1. **Ebrahim-Farrington mode** (`G` specified):
   - Binary response data (0/1)
   - Want automatic grouping
   - Computationally efficient
   - Recommended for most applications

2. **Original Farrington mode** (`m` provided, `G = NULL`):
   - Grouped binomial data
   - Multiple trials per covariate pattern
   - Requires fitted model object

### Choosing the Number of Groups

- **G = 10**: Standard choice, comparable to Hosmer-Lemeshow
- **G = 4-8**: For smaller datasets (n < 200)
- **G = 20+**: For larger datasets (n > 20000)
- **Rule of thumb**: Ensure each group sample size is large enough.

### Interpreting Results

- **p-value > 0.05**: No evidence of lack of fit (fail to reject H₀)
- **p-value ≤ 0.05**: Evidence of model misspecification (reject H₀)
- **Very small p-values**: Strong evidence against model adequacy

## Advantages over Hosmer-Lemeshow Test

1. **Better Power**: More sensitive to model misspecification
2. **Theoretical Foundation**: Based on rigorous asymptotic theory
3. **Sparse Data Handling**: Specifically designed for fully sparse data
4. **Computational Efficiency**: Simplified calculations for binary data

## Limitations and Considerations

1. **Group Selection**: Results can vary with different numbers of groups
2. **Sample Size**: More reliable with larger sample sizes (n ≥ 100)
3. **Model Complexity**: Performance with highly complex models needs further study

## References

1. Farrington, C. P. (1996).

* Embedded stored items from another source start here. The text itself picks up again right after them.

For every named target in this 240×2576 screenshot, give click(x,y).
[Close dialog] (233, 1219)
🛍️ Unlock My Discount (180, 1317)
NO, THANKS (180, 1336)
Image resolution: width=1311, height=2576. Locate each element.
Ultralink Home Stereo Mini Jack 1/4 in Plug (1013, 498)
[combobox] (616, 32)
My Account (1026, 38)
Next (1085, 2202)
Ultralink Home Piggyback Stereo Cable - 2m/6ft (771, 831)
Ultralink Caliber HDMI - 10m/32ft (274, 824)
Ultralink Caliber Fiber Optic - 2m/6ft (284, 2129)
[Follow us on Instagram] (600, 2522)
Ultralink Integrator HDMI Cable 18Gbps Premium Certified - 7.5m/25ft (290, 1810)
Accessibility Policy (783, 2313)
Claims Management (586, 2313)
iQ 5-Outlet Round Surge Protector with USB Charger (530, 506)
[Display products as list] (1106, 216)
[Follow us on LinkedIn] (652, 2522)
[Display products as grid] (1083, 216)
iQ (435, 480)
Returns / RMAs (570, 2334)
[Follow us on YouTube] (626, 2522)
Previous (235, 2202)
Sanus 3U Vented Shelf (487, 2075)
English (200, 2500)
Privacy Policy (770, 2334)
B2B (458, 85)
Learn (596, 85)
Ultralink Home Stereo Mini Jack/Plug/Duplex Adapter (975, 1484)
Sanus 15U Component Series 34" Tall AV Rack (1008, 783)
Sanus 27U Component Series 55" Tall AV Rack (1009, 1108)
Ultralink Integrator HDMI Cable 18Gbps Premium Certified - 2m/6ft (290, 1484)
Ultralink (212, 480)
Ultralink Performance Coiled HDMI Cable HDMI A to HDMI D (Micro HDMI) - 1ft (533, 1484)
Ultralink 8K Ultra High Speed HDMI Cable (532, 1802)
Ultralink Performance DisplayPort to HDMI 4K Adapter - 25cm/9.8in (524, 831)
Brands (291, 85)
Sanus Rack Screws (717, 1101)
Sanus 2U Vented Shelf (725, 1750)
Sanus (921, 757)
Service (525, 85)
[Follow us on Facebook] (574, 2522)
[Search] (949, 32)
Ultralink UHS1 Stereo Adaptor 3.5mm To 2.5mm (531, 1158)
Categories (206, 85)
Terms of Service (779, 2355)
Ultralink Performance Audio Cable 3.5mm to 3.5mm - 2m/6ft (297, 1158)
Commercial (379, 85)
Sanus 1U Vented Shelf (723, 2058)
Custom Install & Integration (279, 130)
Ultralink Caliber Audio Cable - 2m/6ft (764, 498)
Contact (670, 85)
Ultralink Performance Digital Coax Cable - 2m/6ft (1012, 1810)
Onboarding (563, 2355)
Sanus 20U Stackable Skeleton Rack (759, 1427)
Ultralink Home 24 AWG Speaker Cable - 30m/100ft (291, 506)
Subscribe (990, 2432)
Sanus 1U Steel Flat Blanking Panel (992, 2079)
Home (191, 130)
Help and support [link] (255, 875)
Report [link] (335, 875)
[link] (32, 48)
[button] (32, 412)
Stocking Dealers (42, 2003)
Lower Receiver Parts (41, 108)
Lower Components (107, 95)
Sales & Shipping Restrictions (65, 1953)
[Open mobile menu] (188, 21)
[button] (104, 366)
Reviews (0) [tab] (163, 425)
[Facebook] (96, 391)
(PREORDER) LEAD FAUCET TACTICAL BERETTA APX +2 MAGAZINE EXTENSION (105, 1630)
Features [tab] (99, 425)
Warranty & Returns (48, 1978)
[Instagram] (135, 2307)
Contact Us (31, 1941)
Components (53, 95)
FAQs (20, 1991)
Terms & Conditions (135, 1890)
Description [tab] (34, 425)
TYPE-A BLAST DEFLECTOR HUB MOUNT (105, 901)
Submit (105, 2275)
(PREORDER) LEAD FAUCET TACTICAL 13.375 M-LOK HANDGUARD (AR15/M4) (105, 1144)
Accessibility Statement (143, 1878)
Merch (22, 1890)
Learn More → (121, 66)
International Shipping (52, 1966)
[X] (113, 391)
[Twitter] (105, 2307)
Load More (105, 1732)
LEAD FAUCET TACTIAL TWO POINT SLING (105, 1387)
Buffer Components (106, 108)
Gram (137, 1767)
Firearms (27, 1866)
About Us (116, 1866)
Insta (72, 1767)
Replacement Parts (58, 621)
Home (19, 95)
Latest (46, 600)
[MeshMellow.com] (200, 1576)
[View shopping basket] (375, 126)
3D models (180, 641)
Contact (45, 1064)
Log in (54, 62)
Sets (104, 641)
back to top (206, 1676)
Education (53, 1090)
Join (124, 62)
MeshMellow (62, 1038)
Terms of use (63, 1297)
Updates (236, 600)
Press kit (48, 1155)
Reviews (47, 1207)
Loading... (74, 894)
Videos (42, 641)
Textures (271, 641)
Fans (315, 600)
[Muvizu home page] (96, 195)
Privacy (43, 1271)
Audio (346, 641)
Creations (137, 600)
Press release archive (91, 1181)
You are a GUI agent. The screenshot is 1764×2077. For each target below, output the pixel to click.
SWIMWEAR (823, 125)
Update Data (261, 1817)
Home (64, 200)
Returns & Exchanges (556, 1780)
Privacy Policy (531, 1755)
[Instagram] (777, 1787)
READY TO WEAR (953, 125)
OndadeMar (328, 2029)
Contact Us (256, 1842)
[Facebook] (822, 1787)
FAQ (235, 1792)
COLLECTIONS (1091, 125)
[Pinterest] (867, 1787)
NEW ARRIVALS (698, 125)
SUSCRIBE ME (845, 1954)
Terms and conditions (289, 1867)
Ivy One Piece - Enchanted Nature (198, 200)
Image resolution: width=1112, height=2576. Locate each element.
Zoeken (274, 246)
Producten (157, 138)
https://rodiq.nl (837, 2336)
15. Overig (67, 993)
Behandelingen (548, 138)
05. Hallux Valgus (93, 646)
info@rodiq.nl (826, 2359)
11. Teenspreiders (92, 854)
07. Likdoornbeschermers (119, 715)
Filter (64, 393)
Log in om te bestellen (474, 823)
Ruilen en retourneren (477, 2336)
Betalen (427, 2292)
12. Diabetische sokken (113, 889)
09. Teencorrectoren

On Assessing Goodness of Fit of Generalized Linear Models to Sparse Data. *Journal of the Royal Statistical Society. Series B (Methodological)*, 58(2), 349-360.

2. Ebrahim, Khaled Ebrahim (2025). Goodness-of-Fits Tests and Calibration Machine Learning Algorithms for Logistic Regression Model with Sparse Data. *Master's Thesis*, Alexandria University.

3. Hosmer, D. W., & Lemeshow, S. (2000). Applied Logistic Regression, Second Edition. New York: Wiley.


4. Hosmer, D. W., & Lemeshow, S. (1980). A goodness-of-fit test for the multiple logistic regression model. *Communications in Statistics - Theory and Methods*, 9(10), 1043–1069. https://doi.org/10.1080/03610928008827941

The Ebrahim-Farrington test provides a powerful and practical tool for assessing goodness-of-fit in logistic regression, particularly for binary data and sparse datasets. Its simplified implementation makes it accessible for routine use while maintaining strong theoretical foundations.